Making diff fast (was Re: Some notes on distributed SCM)

Mon Apr 11 00:12:38 BST 2005

On Sunday 10 April 2005 18:07, Aaron Bentley wrote:
> -----BEGIN PGP SIGNED MESSAGE-----
> Hash: SHA1
>
> > Any time somebody clones a repository, all the fileid's up to the point
> > of the clone will match exactly.  Past the clone point, things get
> > interesting.  Two identical repositories (i.e., just after a clone) might
> > each pull the same changeset from a third repository.  Everything still
> > matches exactly, but we need fancier bookkeeping to know that.  A
> > slightly improved fileid does the trick:
> >
> >    fileid = (repository-number:file-number)
>
> Personally, I prefer the Arch approach, which is essentially to assign a
>  uuid to each file.

Why bloat up the canonical log structure unnecessarily?

>  (Of course, Tom had to go reinvent uuids first) 

Uuids have their place, but not in every log entry, imho.  It is easy to have 
a (possibly throwaway) table to translates between fileids and uuids.  This 
is a "normalized" database model.

> > where the repository part is also just a counter, which counts all the
> > foreign repositories we have ever pulled from.  These repository numbers
> > are strictly internal.  We map an internal repository number to/from
> > somebody's "public" repository uuid with a table.  This way, we can
> > always establish an exact taxonomy of all objects that anybody ever
> > imported from each other.
>
> With uuids, you get this correspondance automatically.  If the file came
> from the same ultimate source, it's treated the same in every tree that
> contains it.

And if files didn't come from the same source but are the same regardless then 
things start to get messy, and the uuid is just a confusing liability.  The 
same with SHA1, which attempts to work around this, imho.  Not to mention 
that both are considerably bulkier than a simple sequence number.

> > When two sibling repositories each import the same third-party tarball,
> > things get more interesting.  In this case we have to guess a little, but
> > almost all the time, we ought to still be able to come up with an exact
> > correspondence between objects in the two sibling repositories.
>
> In this case, the Arch model requires tables similar to the ones you
> described earlier, to map one uuid to another.

So since the tables are required anyway, let's rely on them and thereby 
normalize and shrink the database a little.

Note my schizophrenic position with regards to micro-optimizing the canonical 
verlog, vs other things.  I freely admit to that, this is the important one.

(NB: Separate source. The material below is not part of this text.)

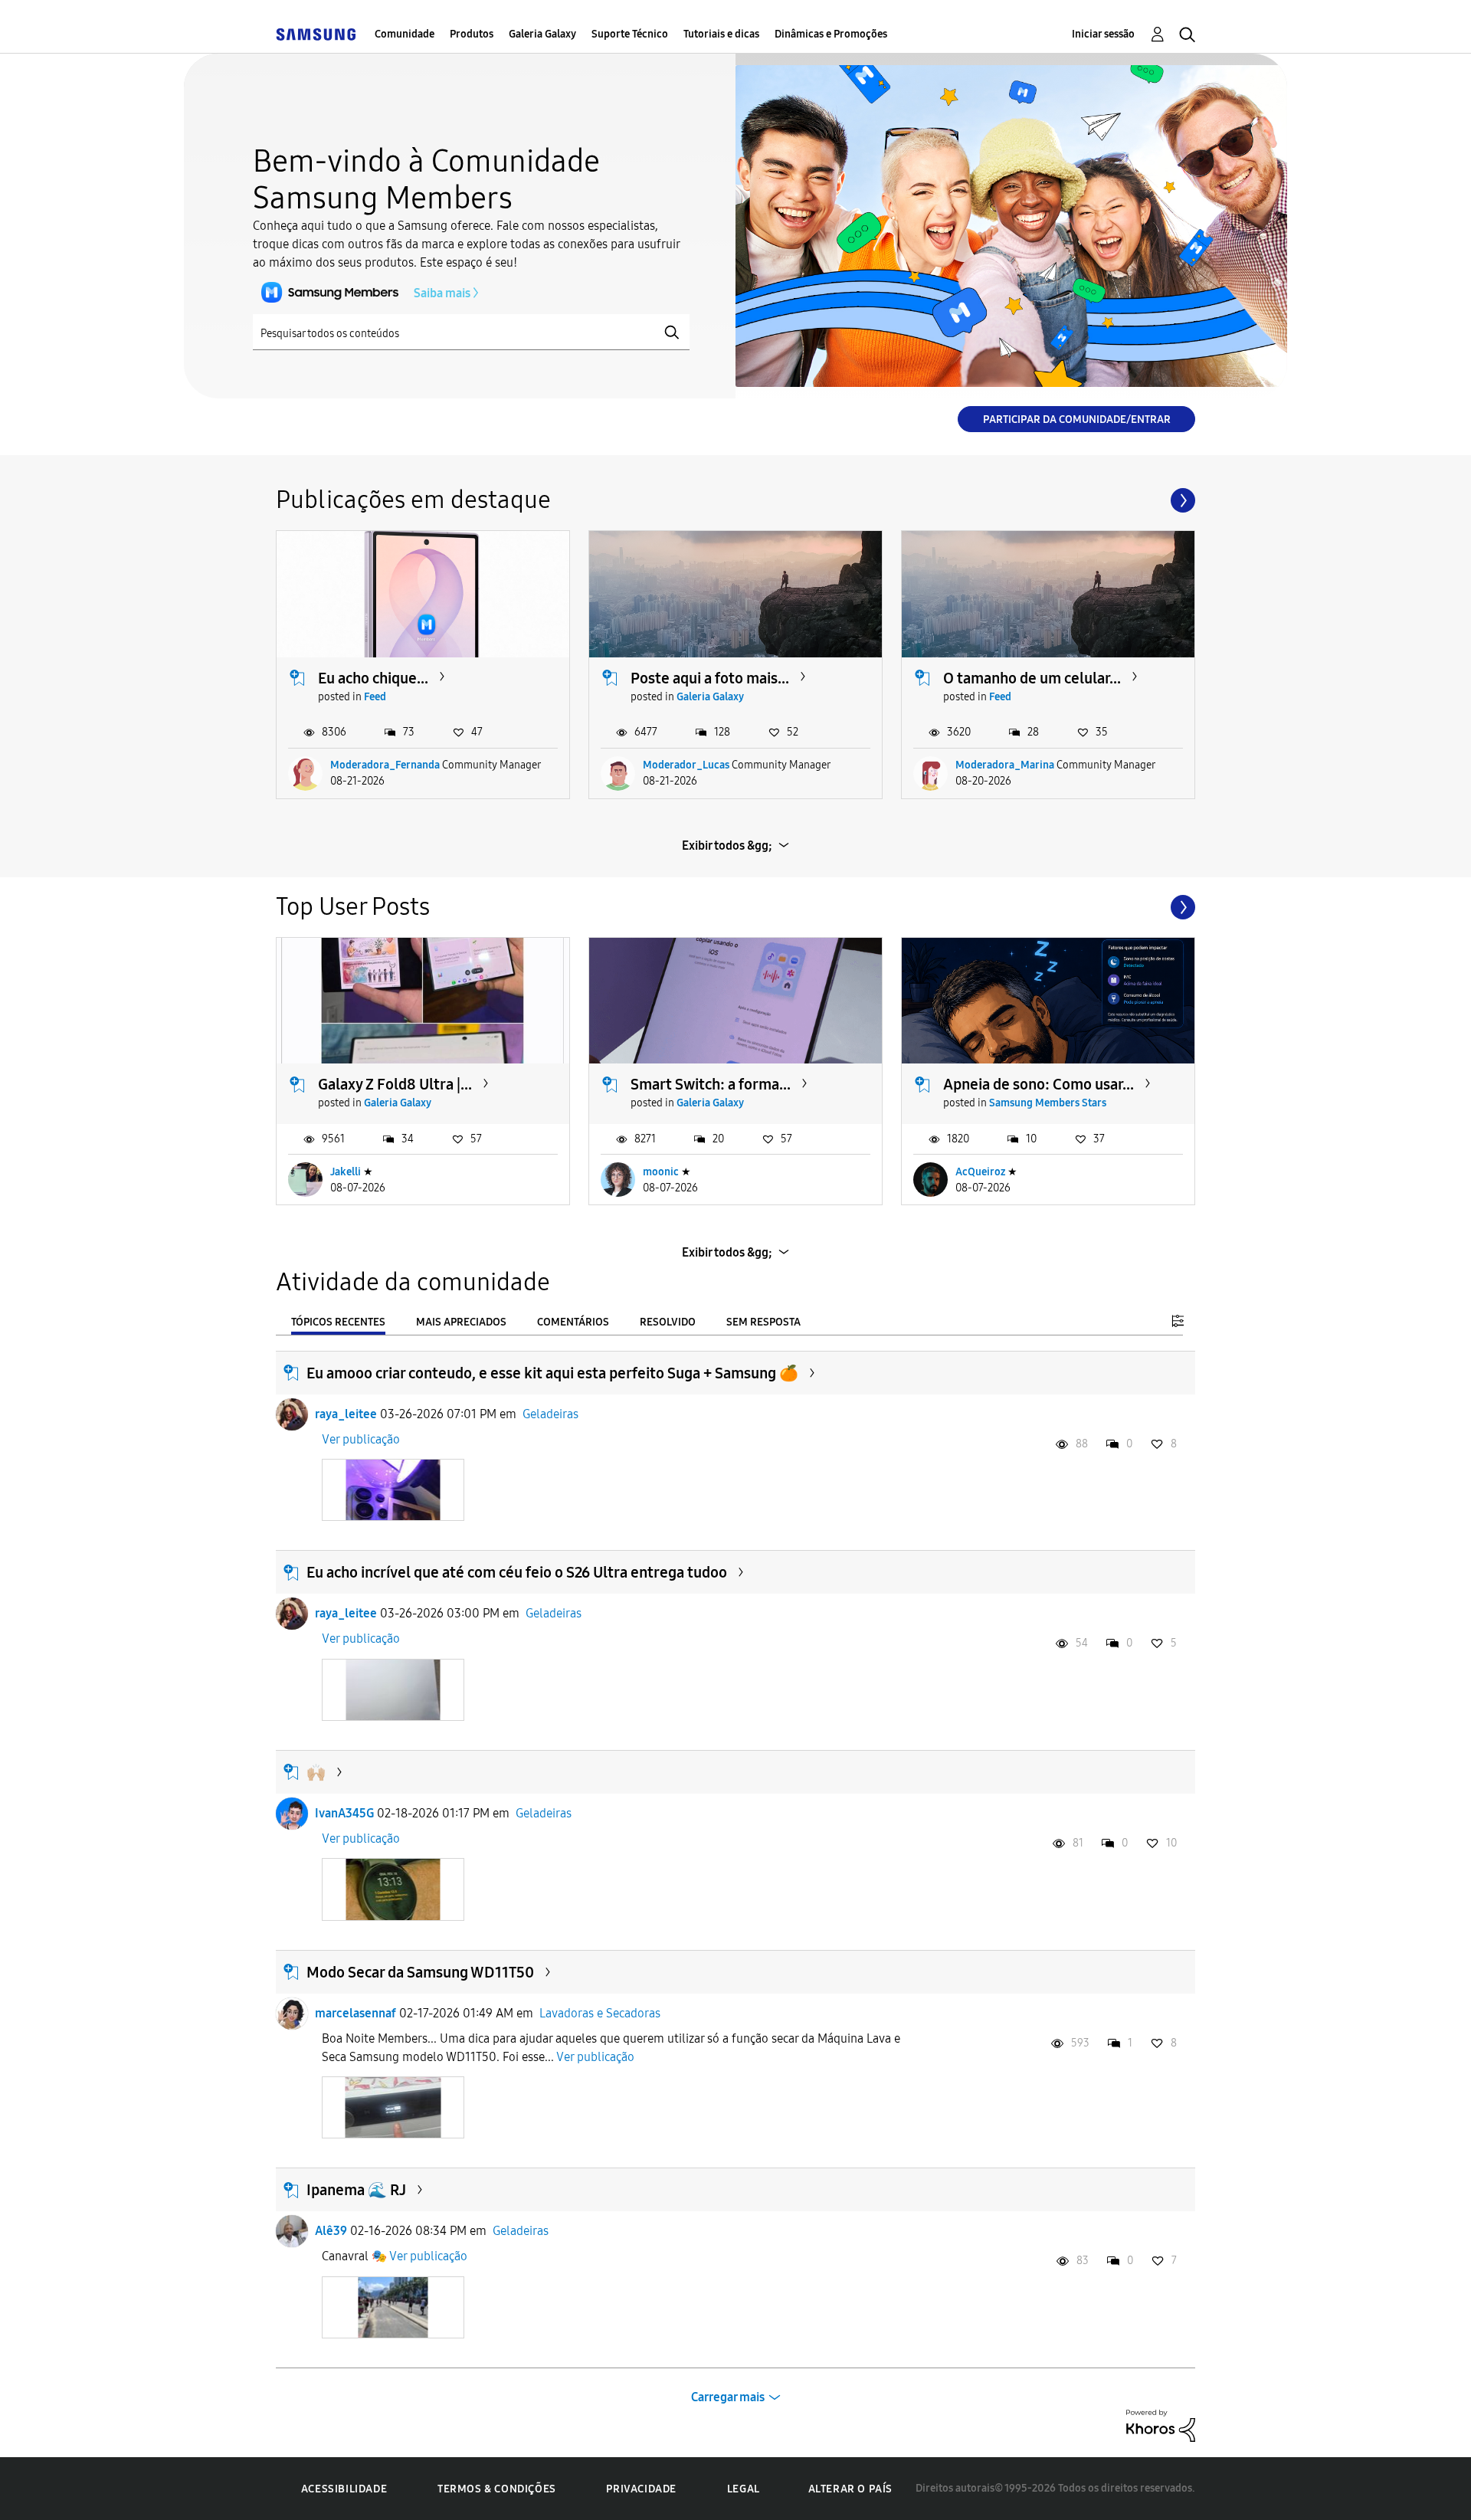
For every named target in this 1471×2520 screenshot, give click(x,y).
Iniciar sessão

> As has been done so far in Arch :-)  This problem is only likely to
> occur when multiple people import the same well-known project.
> Canonical is fighting this by providing imports of many well-known
> projects in the baz format (which is Arch-derived).

This situation comes up _all the time_ for me, I don't know about you.  The 
busier I get, the more it comes up.

Regards,

Daniel